Brief: Beginning at whichever line contains "The height and", reproduce each line of the records below word for word, ending with the last, and add nothing.

Task data:
____

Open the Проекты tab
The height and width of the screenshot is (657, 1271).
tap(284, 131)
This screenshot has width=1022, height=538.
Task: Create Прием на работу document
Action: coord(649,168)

____

Solution to the problem:
The height and width of the screenshot is (657, 1271).
tap(284, 131)
This screenshot has width=1022, height=538.
Task: Create Прием на работу document
Action: coord(649,168)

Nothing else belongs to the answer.